Sunday, March 31, 2013

Alleluia! Christ Is Risen!

Christ the Lord Is Risen Today
Charles Wesley, 1707-1788

Christ, the Lord, is risen today, Alleluia!
Sons of men and angels say, Alleluia!
Raise your joys and triumphs high, Alleluia!
Sing, ye heavens, and earth, reply, Alleluia!

Love’s redeeming work is done, Alleluia!
Fought the fight, the battle won, Alleluia!
Lo! the Sun’s eclipse is over, Alleluia!
Lo! He sets in blood no more, Alleluia!

Vain the stone, the watch, the seal, Alleluia!
Christ hath burst the gates of hell, Alleluia!
Death in vain forbids His rise, Alleluia!
Christ hath opened paradise, Alleluia!

Lives again our glorious King, Alleluia!
Where, O death, is now thy sting? Alleluia!
Once He died our souls to save, Alleluia!
Where thy victory, O grave? Alleluia!

Soar we now where Christ hath led, Alleluia!
Following our exalted Head, Alleluia!
Made like Him, like Him we rise, Alleluia!
Ours the cross, the grave, the skies, Alleluia!

Hail, the Lord of earth and Heaven, Alleluia!
Praise to Thee by both be given, Alleluia!
Thee we greet triumphant now, Alleluia!
Hail, the resurrection, thou, Alleluia!

King of glory, Soul of bliss, Alleluia!
Everlasting life is this, Alleluia!
Thee to know, Thy power to prove, Alleluia!
Thus to sing and thus to love, Alleluia!

Hymns of praise then let us sing, Alleluia!
Unto Christ, our heavenly King, Alleluia!
Who endured the cross and grave, Alleluia!
Sinners to redeem and save. Alleluia!

Friday, March 29, 2013

Oh, To See My Name Written in the Wounds



The Power of the Cross
Keith Getty and Stuart Townend

Oh, to see the dawn
Of the darkest day:
Christ on the road to Calvary.
Tried by sinful men,
Torn and beaten, then
Nailed to a cross of wood.

Chorus:
This, the pow'r of the cross:
Christ became sin for us;
Took the blame, bore the wrath-
We stand forgiven at the cross.

Oh, to see the pain
Written on Your face,
Bearing the awesome weight of sin.
Ev'ry bitter thought,
Ev'ry evil deed
Crowning Your bloodstained brow.

Now the daylight flees;
Now the ground beneath
Quakes as its Maker bows His head.
Curtain torn in two,
Dead are raised to life;
"Finished!" the vict'ry cry.

Oh, to see my name
Written in the wounds,
For through Your suffering I am free.
Death is crushed to death;
Life is mine to live,
Won through Your selfless love.

Final Chorus:
This, the pow'r of the cross:
Son of God-slain for us.
What a love!
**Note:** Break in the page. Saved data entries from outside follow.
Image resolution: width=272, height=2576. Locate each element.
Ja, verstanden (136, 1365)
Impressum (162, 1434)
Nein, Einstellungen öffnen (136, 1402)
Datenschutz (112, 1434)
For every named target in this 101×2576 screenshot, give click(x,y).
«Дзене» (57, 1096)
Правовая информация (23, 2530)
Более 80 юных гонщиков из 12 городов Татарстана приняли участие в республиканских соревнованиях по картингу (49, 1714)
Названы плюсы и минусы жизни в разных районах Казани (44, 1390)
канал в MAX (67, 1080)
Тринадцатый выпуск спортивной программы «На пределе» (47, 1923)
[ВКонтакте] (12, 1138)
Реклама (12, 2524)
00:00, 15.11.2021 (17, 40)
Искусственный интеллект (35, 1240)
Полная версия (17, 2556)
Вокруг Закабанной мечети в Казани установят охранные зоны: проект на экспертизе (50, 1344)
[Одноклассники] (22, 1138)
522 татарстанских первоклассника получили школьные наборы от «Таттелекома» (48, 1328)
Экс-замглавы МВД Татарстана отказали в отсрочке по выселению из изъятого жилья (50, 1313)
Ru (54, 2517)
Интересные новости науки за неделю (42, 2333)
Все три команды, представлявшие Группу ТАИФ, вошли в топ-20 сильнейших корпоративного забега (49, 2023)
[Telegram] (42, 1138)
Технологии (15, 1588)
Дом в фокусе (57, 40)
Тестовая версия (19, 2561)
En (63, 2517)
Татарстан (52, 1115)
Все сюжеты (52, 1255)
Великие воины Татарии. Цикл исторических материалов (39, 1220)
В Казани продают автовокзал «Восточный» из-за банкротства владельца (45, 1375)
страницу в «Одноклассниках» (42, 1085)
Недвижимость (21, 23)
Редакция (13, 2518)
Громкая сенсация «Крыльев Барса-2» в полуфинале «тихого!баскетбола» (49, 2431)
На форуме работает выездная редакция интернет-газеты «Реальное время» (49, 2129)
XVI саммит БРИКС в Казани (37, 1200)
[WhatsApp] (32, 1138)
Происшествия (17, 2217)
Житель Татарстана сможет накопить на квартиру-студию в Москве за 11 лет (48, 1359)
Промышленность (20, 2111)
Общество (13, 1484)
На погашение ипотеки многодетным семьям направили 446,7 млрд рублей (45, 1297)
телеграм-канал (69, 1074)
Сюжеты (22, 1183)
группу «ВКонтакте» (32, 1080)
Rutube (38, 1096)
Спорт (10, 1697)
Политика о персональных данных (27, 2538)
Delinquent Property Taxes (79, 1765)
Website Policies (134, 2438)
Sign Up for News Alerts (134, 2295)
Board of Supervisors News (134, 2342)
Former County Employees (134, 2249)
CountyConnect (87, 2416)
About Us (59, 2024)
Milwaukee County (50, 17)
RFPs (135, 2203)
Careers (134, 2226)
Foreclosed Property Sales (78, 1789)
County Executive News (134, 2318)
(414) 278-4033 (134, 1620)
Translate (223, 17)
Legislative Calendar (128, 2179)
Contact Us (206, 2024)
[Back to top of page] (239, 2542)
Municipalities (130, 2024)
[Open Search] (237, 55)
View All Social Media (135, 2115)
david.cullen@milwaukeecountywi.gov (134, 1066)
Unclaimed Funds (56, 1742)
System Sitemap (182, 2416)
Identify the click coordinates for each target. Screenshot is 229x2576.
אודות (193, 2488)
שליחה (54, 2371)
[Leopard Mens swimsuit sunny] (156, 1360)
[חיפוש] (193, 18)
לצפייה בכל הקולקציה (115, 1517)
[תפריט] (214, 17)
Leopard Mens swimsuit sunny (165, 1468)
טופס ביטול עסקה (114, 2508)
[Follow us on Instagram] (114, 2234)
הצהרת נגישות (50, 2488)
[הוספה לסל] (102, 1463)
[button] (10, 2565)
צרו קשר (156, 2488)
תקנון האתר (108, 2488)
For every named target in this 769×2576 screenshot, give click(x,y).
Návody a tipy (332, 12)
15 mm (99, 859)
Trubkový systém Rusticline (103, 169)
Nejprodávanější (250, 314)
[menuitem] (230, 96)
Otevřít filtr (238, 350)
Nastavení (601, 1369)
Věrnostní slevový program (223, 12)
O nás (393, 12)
What a cost!
We stand forgiven at the cross.

Wednesday, March 27, 2013

2 New Books Related to Worship

Here are two new books related to worship that I look forward to reading:


Rhythms of Grace: How the Church's Worship Tells the Story of the Gospel, Mike Cosper

Is it singing? A church service? All of life? Helping Christians think more theologically about the nature of true worship, Rhythms of Grace shows how the gospel is all about worship and worship is all about the gospel. Mike Cosper ultimately answers the question: What is worship?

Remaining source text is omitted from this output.